Sonntag, 24. Dezember 2006

David Lynch 2001 Mulholland Drive

Mulholland Drive – Straße der Finsternis
(USA, Frankreich 2001, 141 Minuten)
Regisseur David Lynch

Zum zweiten Mal gesehen und immer noch angetan. Ist dies ein großer Film?

David Lynch ist bekannt für betörend-verstörende Filmphantasien. Twin Peaks war ein Meilenstein im Fernsehen. Statt brutale Cliffhanger wurden zum Ende einer Folge Rätsel scheinbar gelöst und neue rätselhafte Anspielungen bis zur nächsten Folge hinterlassen.
Die Auflösung dieser Serie war banal wie später in American Beauty oder aktuell Desperates Housewives. Die Verlogenheit einer bürgerlichen Gesellschaft, die stets den Schein von Idylle und Harmonie nach außen trägt. Deren Schweigen und Verschweigen von Aktivitäten, die dem gepredigten Ideal widersprechen, lässt nicht nur in den USA Konflikte eskalieren. Der Zwang die schöne Fassade gegenüber den Nachbarn und Freunden zu erhalten, führt mit fehlender oftmals als christlich bezeichneten Tugend zu krimineller Vertuschung von Fehltritten, Unfällen und Gewaltausbrüchen.

Mulholland Drive erscheint wie eine Parabel auf ein Bild von Hollywood. Da sind auf der einen Seite die Wünsche und Träume neu ankommender Menschen und auf der anderen Seite das Geschäft, mit seiner skrupellosen Durchsetzung von Interessen der Etablierten. Die beiden weiblichen Hauptpersonen werden zunächst nur schemenhaft vorgestellt und der schließlich alles verbindende Regisseur - optisch eine Karikatur von Wim Wenders - erscheint zunächst nur als Figur von einer von mehreren scheinbar parallel verlaufenden Geschichten. Immer wieder tauchen Personen auf, die dann plötzlich viele Szenen später eine Bedeutung entwickeln. Da David Lynch auch spektakulär Personen einführt, dessen Bedeutung für den Film nicht erklärt wird, kann ein Panoptikum von Figuren beobachtet werden.
Die schockierenden Bilder von Lynch sind bekannt, erschrecken aber dennoch stets wieder, wie ich bei der Albtraumgestalt und der verwesenden Leiche feststellte.
In der letzten halben Stunde wandelt sich der Film zu einem Varieté. Einige Fragen sind zu diesem Zeitpunkt scheinbar bereits kurz vor der Auflösung und eine Grundstruktur der Erzählung wird erkennbar. Doch mit der Szene im Varieté - alles ist vom Band! - beginnt eine Nummernrevue, die immer schneller wird und zunächst weitere Rätsel löst und auf viele mögliche Zusammenhänge verweist. Der Titelsong von Angelo Badalamenti erklingt nun zum dritten oder vierten Mal und wird jedes Mal länger eingesetzt. Das Stück entfaltet nun seine hypnotische Ohrwurmqualität.
Nach dem Besuch im Varieté beginnt eine Traumreise. Es findet sich eine Blue Box, die mit einen mysteriösen Schlüssel aus einer früheren Szene geöffnet wird und die bisherige Geschichte verschlingt. Szenen springen, Absurditäten tauchen auf, Horrorfratzen verfolgen Personen, ...

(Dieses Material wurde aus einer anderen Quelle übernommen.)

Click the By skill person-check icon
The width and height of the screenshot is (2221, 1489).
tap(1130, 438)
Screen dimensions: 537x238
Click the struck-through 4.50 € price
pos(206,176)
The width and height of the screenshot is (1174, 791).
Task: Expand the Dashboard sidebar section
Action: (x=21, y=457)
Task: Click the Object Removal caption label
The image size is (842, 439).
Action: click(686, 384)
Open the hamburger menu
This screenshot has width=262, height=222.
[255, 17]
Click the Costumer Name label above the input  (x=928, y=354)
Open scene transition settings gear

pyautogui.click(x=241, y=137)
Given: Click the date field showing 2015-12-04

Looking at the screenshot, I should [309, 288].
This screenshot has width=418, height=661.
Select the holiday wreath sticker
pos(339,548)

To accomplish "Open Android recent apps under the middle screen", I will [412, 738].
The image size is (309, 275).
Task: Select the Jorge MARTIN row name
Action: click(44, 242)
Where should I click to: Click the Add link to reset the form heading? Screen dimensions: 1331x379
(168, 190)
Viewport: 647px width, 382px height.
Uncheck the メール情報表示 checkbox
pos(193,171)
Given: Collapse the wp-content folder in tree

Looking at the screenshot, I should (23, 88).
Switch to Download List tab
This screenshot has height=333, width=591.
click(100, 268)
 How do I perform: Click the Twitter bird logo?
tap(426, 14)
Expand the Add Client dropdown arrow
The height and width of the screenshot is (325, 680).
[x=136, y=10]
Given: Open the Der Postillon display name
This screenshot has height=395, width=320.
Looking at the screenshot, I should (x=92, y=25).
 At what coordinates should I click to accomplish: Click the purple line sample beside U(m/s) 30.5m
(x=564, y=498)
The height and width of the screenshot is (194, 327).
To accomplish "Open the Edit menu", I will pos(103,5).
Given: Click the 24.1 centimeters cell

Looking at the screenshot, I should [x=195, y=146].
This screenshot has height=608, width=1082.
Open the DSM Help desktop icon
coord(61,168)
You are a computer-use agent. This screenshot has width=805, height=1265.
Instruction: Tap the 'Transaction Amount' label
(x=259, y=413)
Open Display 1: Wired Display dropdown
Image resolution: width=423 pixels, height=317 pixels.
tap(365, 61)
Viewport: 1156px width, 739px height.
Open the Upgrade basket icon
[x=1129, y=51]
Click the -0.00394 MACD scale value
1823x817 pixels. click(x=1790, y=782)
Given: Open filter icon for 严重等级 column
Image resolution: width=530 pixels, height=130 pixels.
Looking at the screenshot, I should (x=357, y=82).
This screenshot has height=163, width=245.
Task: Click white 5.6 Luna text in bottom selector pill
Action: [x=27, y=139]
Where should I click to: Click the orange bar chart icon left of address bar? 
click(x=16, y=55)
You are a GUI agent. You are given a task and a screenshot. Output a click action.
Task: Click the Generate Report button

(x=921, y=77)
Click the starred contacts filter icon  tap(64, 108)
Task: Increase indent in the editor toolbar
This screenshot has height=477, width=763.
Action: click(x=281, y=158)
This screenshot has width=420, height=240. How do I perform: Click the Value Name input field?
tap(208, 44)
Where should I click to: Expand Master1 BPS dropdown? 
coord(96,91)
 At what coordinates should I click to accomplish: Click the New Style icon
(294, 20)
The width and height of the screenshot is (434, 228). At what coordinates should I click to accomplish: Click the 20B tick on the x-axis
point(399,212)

Am Ende gibt es keine offensichtliche Auflösung der Geschichte.

Da ich wieder über die Bedeutung von Symbolen, Metaphern und Traumbilder nachdenke, ist der Film mehr als gelungen. Er verstört und sollte eigentlich nicht alleine gesehen werden, da er Anlass für lange Diskussionen sein kann.
Wegen der Anregungen, der exzellenten Bilder und weil er so viele schreiend gute Sequenzen hat erhält der Film von mir neun von zehn Punkten meiner Filmbewertungsskala.